At age 22 he directed and produced his first television drama, A Nice Dream While It Lasted, written by his sister, renowned author Fay Weldon. At 24 Birkinshaw was directing television programs for Westward Television and then London Weekend Television, including quiz shows, farming programs, live television news shows and drama.

==1970s==
In the early 70's, Birkinshaw directed several promotional films for the Central Office of Information, extolling the virtues of British Steel and other home-grown British products. A safety film was made for the Royal Navy on How to get out of a helicopter when it's crashed into the sea and turned upside down, for which Birkinshaw had to undergo an Aircrew Underwater Escape Training course at the Royal Navy Survival School. A female journalist reviewing the film in Ireland, was driving home after the screening, when she lost control of her car which ended upside down in a fast flowing river. Following the instructions in the film she had just seen, she was able to escape with her life.

Birkinshaw directed a ground-breaking, before-its-time, light entertainment show beamed down to the UK from a circling airplane. This was for a pirate TV station run by the then infamous Ronan O'Rahilly, who began the first-ever pirate radio station, Radio Caroline in the 1960s. Soon after that, he turned to documentaries and commercials and then moved into the world of feature films.

In the mid 1970s, Birkinshaw's production of Alice in Wonderland ran into difficulties when the RSPCA banned him from using live flamingos in the croquet scene. In an interview with ITN, the director of the London Zoo described Birkinshaw as 'barmy'.

One of his early films was Killer's Moon. Killer's Moon was described in the acclaimed "Shepperton Babylon" as the most tasteless movie in the history of the British Cinema. In spite of comments like this, Killer's Moon continues to receive write ups in important film magazines and cinema books, and some 40 years after its first release, is still being sold all over the world, and has since become a cult classic film.

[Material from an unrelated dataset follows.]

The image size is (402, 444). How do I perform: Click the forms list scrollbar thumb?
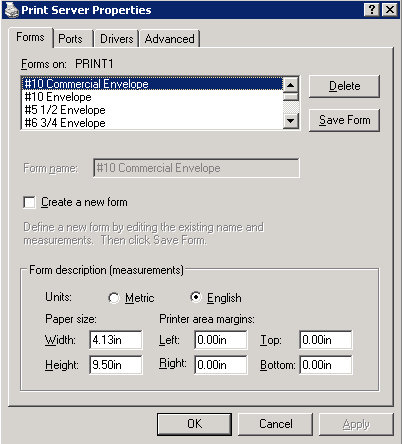pyautogui.click(x=291, y=96)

Realising that making a movie was only one element in the chain of bringing back the investment of movie finance, Birkinshaw set up his own distribution company, West World Films - with moderate success. But it was soon back to production and he produced a cinema documentary Once Upon A Chance which followed a young adventurer travelling around the world in less than 48 hours on £50. The premiere of this took place in the ABC Cinema in London's Shaftesbury Avenue.

==1980s and 1990s==
In the early 80's, Birkinshaw made another cinema documentary about the Henley Royal Regatta, and a short cinema thriller which he wrote and directed called Dead End. This was followed by several concerts in the Albert Hall, The first, a dramatized concert which Birkinshaw also wrote, featuring Gilbert and Sullivan (played by Peter Cellier as Gilbert and John Rapley as Sullivan) watching their works performed by guest soloists and the Royal Choral Society - The Best of Gilbert and Sullivan., This was followed by An Orchestral Tribute to the Beatles with Joan Collins presenting the 140 piece Royal Philharmonic Orchestra and the Royal Choral Society, in the presence of Queen Elizabeth ll, The Duke of Edinburgh and Paul McCartney. A third concert in the Albert Hall was Not So Silent Night – A Christmas story told in carols. This was in the presence of HRHs Prince and Princess Michael of Kent.

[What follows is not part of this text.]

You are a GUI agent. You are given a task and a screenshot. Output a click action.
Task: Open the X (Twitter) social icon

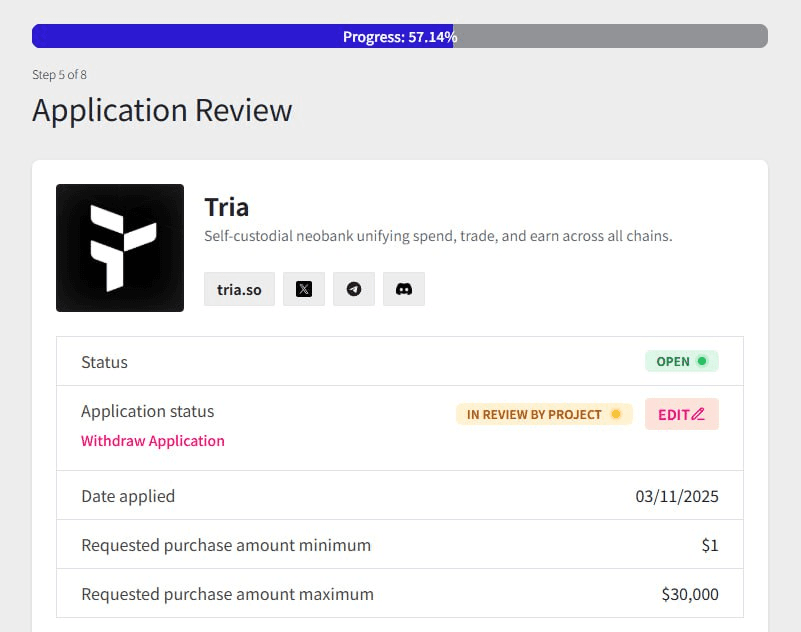(304, 289)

After signing a contract on the back of a napkin in a restaurant on the Champs-Élysées, Birkinshaw was hired to direct an action adventure movie variously called Greed and Invaders of the Lost Gold. This movie was shot in the Philippines and starred Stuart Whitman, Harold Sakata, Edmund Purdom and English actress Glynis Barber. The original screenplay was unworkable and Birkinshaw had to re-write the next day's script overnight, presenting the actors the latest version each day at the breakfast table. Birkinshaw also contributed to two feature films: Don’t Open Till Christmas (using the pseudonym Al McGoohan as writer and additional director), and directed additional action scenes in the Agatha Christie story Ordeal by Innocence, starring Donald Sutherland.

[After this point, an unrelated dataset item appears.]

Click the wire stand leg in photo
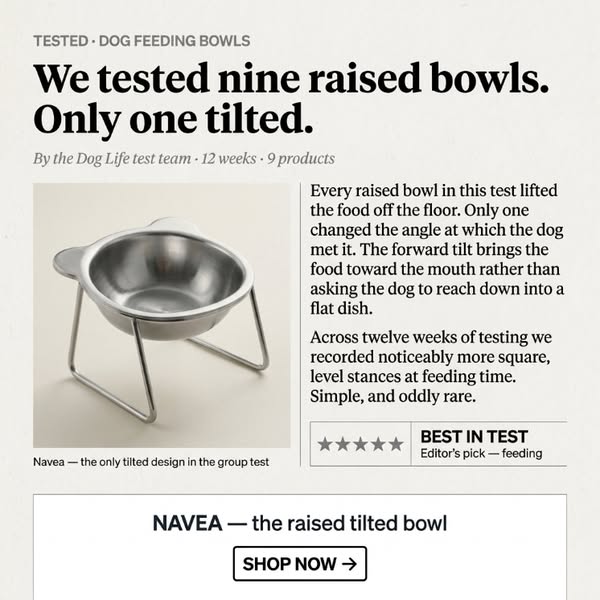The image size is (600, 600). coord(143,369)
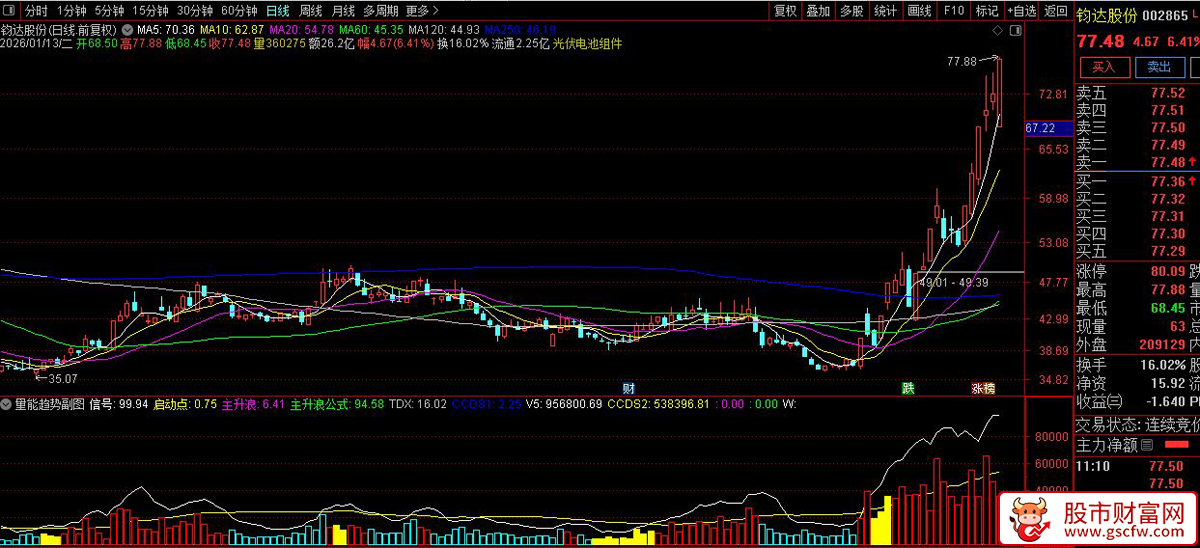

In 1986, Birkinshaw went to India where he directed an award-winning film on the life of Jawaharlal Nehru, entitled But I Have Promises To Keep, which had been commissioned by Rajiv Gandhi and was made for the Government of India via Doordarshan, the national television network of India. The film was supposed to take three months in production, but ended up taking a year and a half. Now residing in an apartment in Saket, a suburb of Delhi, Birkinshaw used his spare time to study ancient Indian civilisations and artefacts, and research into his favourite historical subject, the Indian Mutiny of 1857. Questions were asked in the Lok Sabha, Indian Parliament, as to why an English director had been employed to make a film about Indian's National Hero, and not an Indian director.

Returning from India, Birkinshaw directed several movies from original stories by Agatha Christie and Edgar Allan Poe with stars such as Oliver Reed, Donald Pleasence, Donald Sutherland, Herbert Lom, Brenda Vaccaro and Moira Lister – Ten Little Indians, The House of Usher and Masque of the Red Death.

Birkinshaw also directed the boxing movie Punch starring Donald Sutherland and Swiss actor, Ernst Sigrist, based on a true story of the Swiss champion boxer, Walter Blaser. The boxing sequences were hailed as extraordinary given the time and the budget. There was a certain amount of controversy at the time around Birkinshaw's role as director of Punch, as the movie was a Swiss German French co-production and Birkinshaw is a New Zealand born Britisher.

Punch was followed by more work in Germany where Birkinshaw directed several episodes of the action series Zorc, starring the volatile German actor, Klaus Löwitsch and Michele Marian, and three 90 minute episodes of Die Unbestechliche, starring  Maja Maranow and Martin Benrath.

Between his assignments in Germany, Birkinshaw directed several episodes of Space Precinct, at the time the most expensive TV series ever made.

==Recent Activity==
Making films and documentaries in far flung locations like Cuba, Florida and Singapore was becoming the norm for Birkinshaw, and after directing several documentaries about the making of the famous Unipart Calendar, he realised that there was life other than in movies, and his passion for telling stories took him into the world of sculpture, recreating some of the greatest works by the world's classical sculptors. The Creation of Adam, based on Michelangelo's work in the Sistine Chapel is one, and the story of Alexander the Great's triumphant march into Babylon, original by the famed neo-classical sculptor, Bertel Thorvaldsen, is another.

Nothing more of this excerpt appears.